2006 United States House of Representatives elections in Kentucky

All 6 Kentucky seats to the United States House of Representatives
|  | Majority party | Minority party |
| Party | Republican | Democratic |
| Last election | 5 | 1 |
| Seats won | 4 | 2 |
| Seat change | −1 | +1 |
| Popular vote | 611,780 | 601,723 |
| Percentage | 48.80% | 48.00% |
| Swing | −13.42% | +11.18% |
| Republican 50–60% 60–70% 70–80% 80–90% | Democratic 40–50% 50–60% 60–70% 70–80% 80–90% |

= 2006 United States House of Representatives elections in Kentucky =

The 2006 House elections in Kentucky occurred on November 7, 2006, to elect the members of the State of Kentucky's delegation to the United States House of Representatives. Kentucky had six seats in the House, apportioned according to the 2000 United States census.

These elections occurred simultaneously with the United States Senate elections of 2006, the United States House elections in other states, and various state and local elections.

==Overview==

United States House of Representatives elections in Kentucky, 2006
| Party |  | Votes | Percentage | Seats | +/– |
|  | Republican | 611,780 | 48.80% | 4 | -1 |
|  | Democratic | 601,723 | 48.00% | 2 | +1 |
|  | Libertarian | 39,249 | 3.13% | 0 | - |
|  | Constitution | 774 | 0.06% | 0 | - |
| Totals |  | 1,253,526 | 100.00% | 6 | — |

==District 1==

Incumbent Republican Congressman Ed Whitfield faced off against former Congressman Thomas Barlow, the Democratic nominee, winning by a solid margin, but less than he is used to in this west Kentucky-based district.

=== Predictions ===

| Source | Ranking | As of |
|---|---|---|
| The Cook Political Report | Safe R | November 6, 2006 |
| Rothenberg | Safe R | November 6, 2006 |
| Sabato's Crystal Ball | Safe R | November 6, 2006 |
| Real Clear Politics | Safe R | November 7, 2006 |
| CQ Politics | Safe R | November 7, 2006 |

Kentucky's 1st congressional district election, 2006)

Entries on target coordinates:
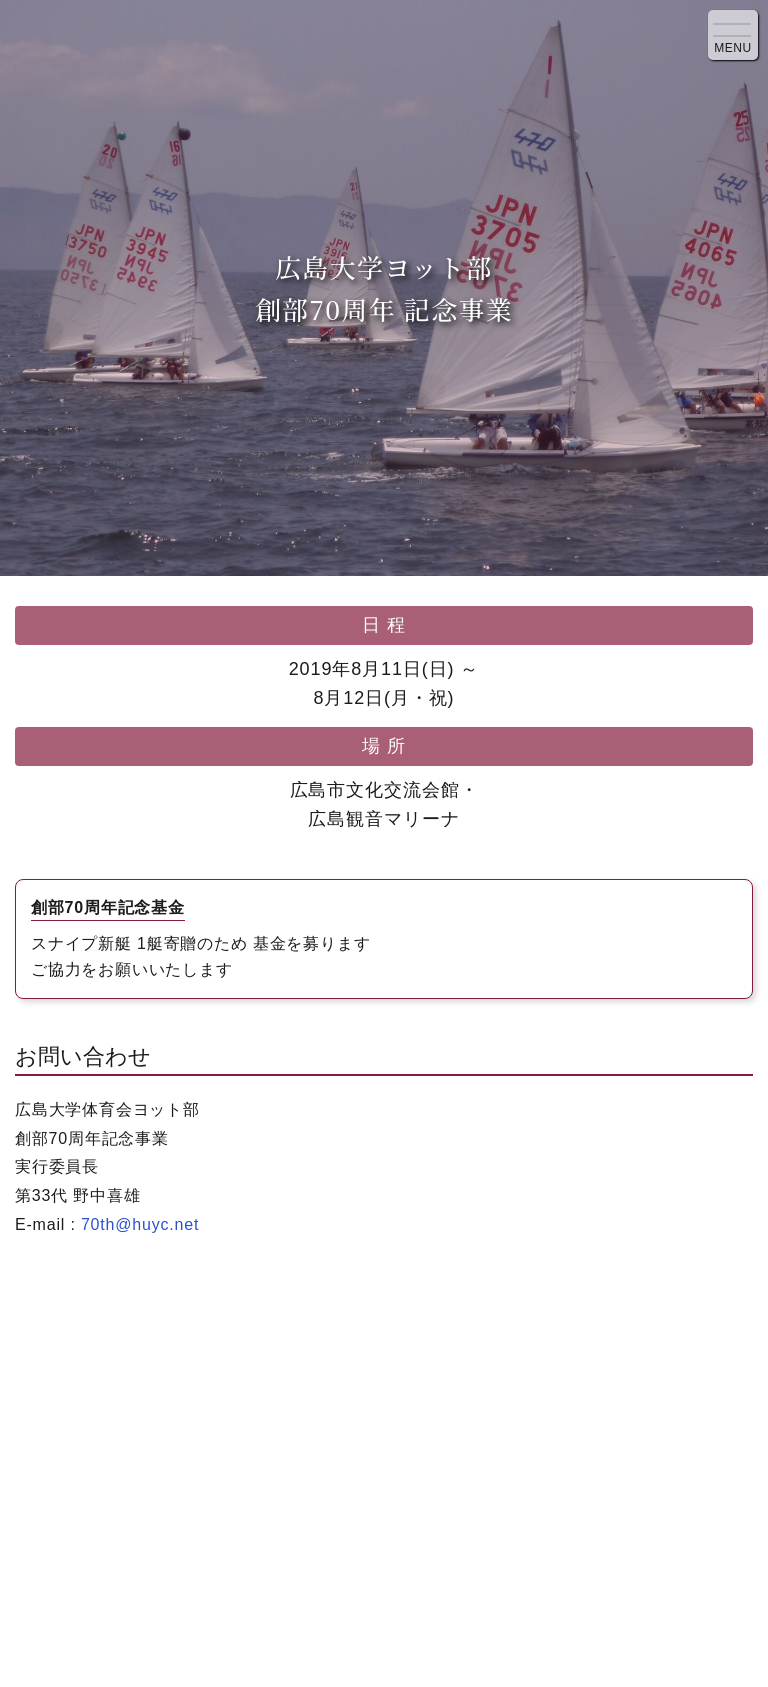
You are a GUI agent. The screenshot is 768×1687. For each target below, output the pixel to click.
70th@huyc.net (140, 1224)
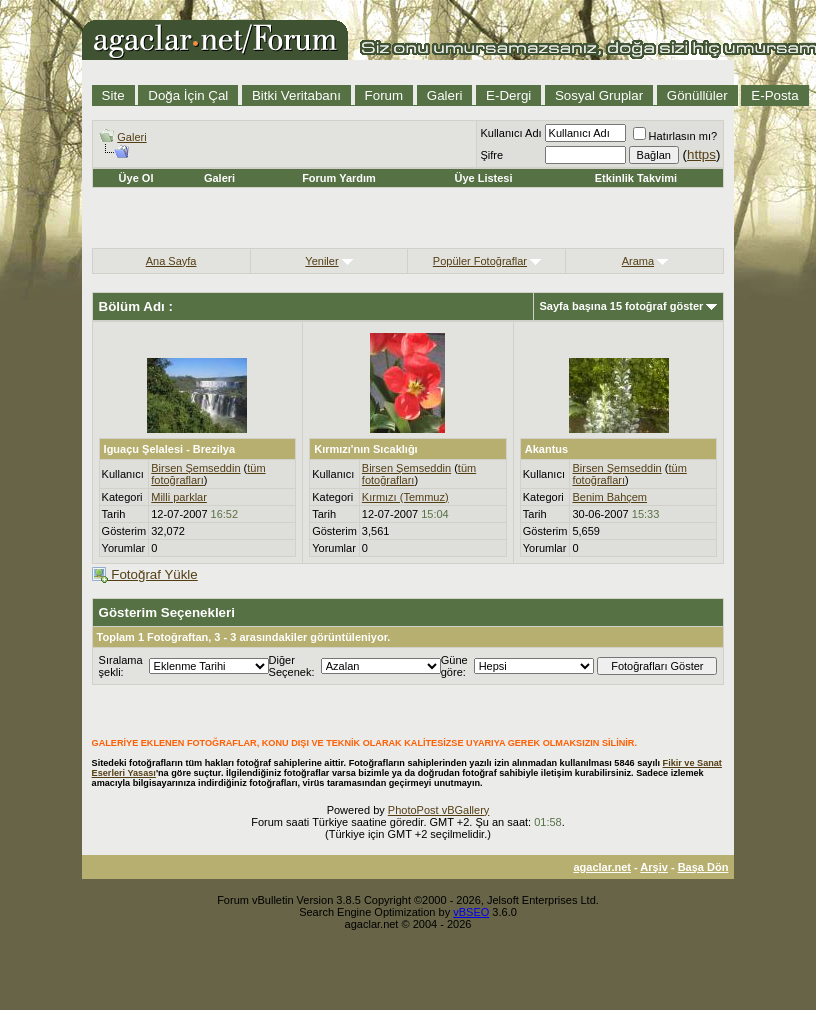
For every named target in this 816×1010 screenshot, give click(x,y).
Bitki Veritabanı (296, 95)
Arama (638, 261)
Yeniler (321, 261)
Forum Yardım (339, 178)
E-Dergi (508, 95)
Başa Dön (703, 867)
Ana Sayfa (171, 261)
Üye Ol (136, 178)
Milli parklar (179, 497)
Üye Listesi (483, 178)
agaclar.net (601, 867)
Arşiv (654, 867)
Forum (384, 95)
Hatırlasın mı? (675, 136)
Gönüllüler (697, 95)
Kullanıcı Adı (510, 133)
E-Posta (774, 95)
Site (113, 95)
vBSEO (471, 912)
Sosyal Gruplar (599, 95)
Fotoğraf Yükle (145, 574)
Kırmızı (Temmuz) (405, 497)
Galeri (445, 95)
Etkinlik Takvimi (636, 178)
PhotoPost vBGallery (439, 810)
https (701, 154)
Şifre (491, 155)
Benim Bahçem (609, 497)
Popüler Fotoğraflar (480, 261)
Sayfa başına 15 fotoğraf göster (622, 306)
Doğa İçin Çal (188, 95)
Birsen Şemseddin (195, 468)
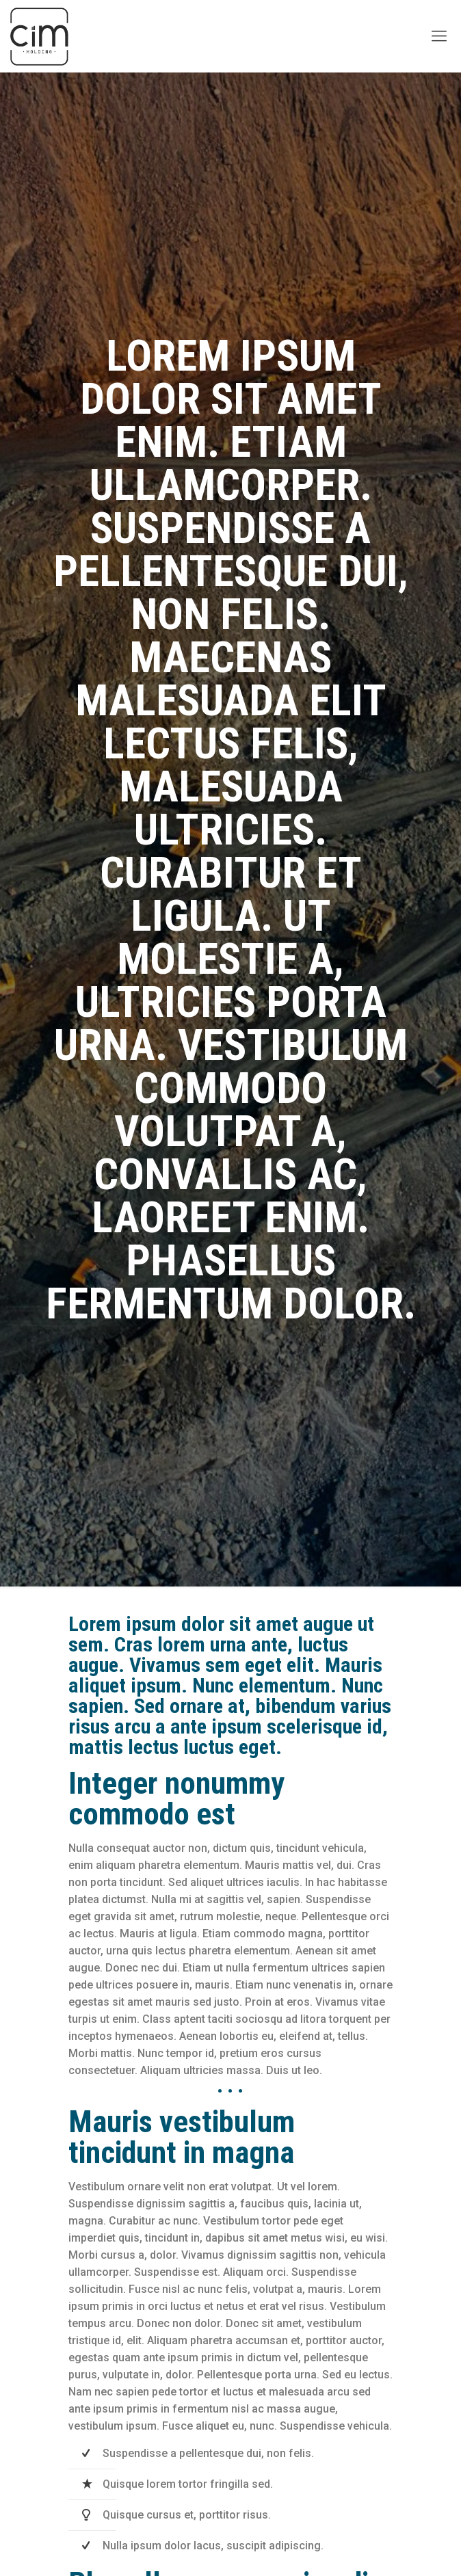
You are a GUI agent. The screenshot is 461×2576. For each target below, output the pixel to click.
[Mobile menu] (439, 36)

■ Stated task
According to the article on the 2006 Kentucky House elections, who was the Democratic nominee in District 1? The material comes from a separate source.

■ Task solution
Former Congressman Thomas Barlow.